Non si conosce quali compagnie abbiano formalizzato le proposte e non si sa neanche se saranno straniere. Uno dei temi principali è quello dei tempi di attesa: “Bisognerà valutare le proposte - risponde Piemontese - ma possiamo dire che siamo sostanzialmente arrivati all’ultimo miglio. In questo momento è essenziale fare le cose per bene e dopo tantissimi anni la cosa più importante è trovare un vettore serio.  Se si vola a luglio piuttosto che a settembre credo che dopo tanti anni sia più importante avere dei voli e soprattutto avere volumi di traffico passeggeri con un aeroporto funzionante”. 

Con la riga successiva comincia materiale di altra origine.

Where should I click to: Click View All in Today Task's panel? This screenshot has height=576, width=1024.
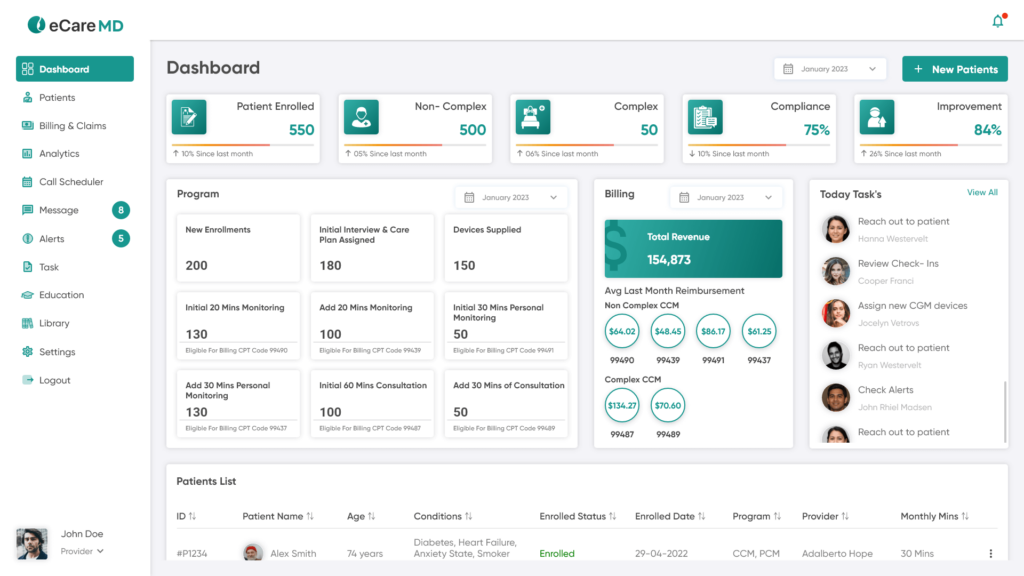coord(984,192)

Le tappe del Gino Lisa non sono state affatto delle più semplici. Ma anche le procedure burocratiche con annessi gli interventi di riqualificazione e di ristrutturazione di numerose aree dello scalo aeroportuale hanno subito negli ultimi tempi un processo di accelerazione da parte di Aeroporti di Puglia. “Abbiamo fatto un lavoro serio in questi anni mettendo in moto l’aeroporto, abbiamo allungato la pista poiché con la precedente l’aeroscalo sarebbe stato inutilizzabile, mentre oggi può ospitare aerei di categoria C, quindi aeromobili fino a 150 posti”. Andando per via di esclusione, dunque, quello di Foggia non sarà un aeroporto che potrà ospitare aerei ad esempio del vettore irlandese Ryanair il quale in questi anni ha intensificato la propria presenza sugli aeroporti di Bari e Brindisi. “

Credo che per il nostro territorio il fatto positivo è quello di aver comunque stimolato l’interesse di quattro compagnie aeree a farsi concorrenza per venire a Foggia”. E questo non è certamente poco. Sarà il primo traguardo di un percorso destinato a proseguire in parallelo con le linee di sviluppo infrastrutturale anche se nel frattempo c’è chi sostiene che prima o poi sarà necessario allungare ulteriormente la pista di decollo del Gino Lisa per consentire un ampliamento della platea di aeromobili e quindi di vettori che potranno utilizzare lo scalo del capoluogo daunio.  Il volume di traffico sarà importante per verificare l’appeal degli operatori commerciali e degli imprenditori del territorio che hanno sempre lamentato l’impossibilità di raggiungere il nord e in particolare Milano. Ma l’altro settore da cui si attendono segnali è proprio quello turistico-ricettivo con il Gargano e le principali mete balneari a 50 chilometri di distanza da Foggia. Arriverà il momento, insomma, per tirare le prime somme.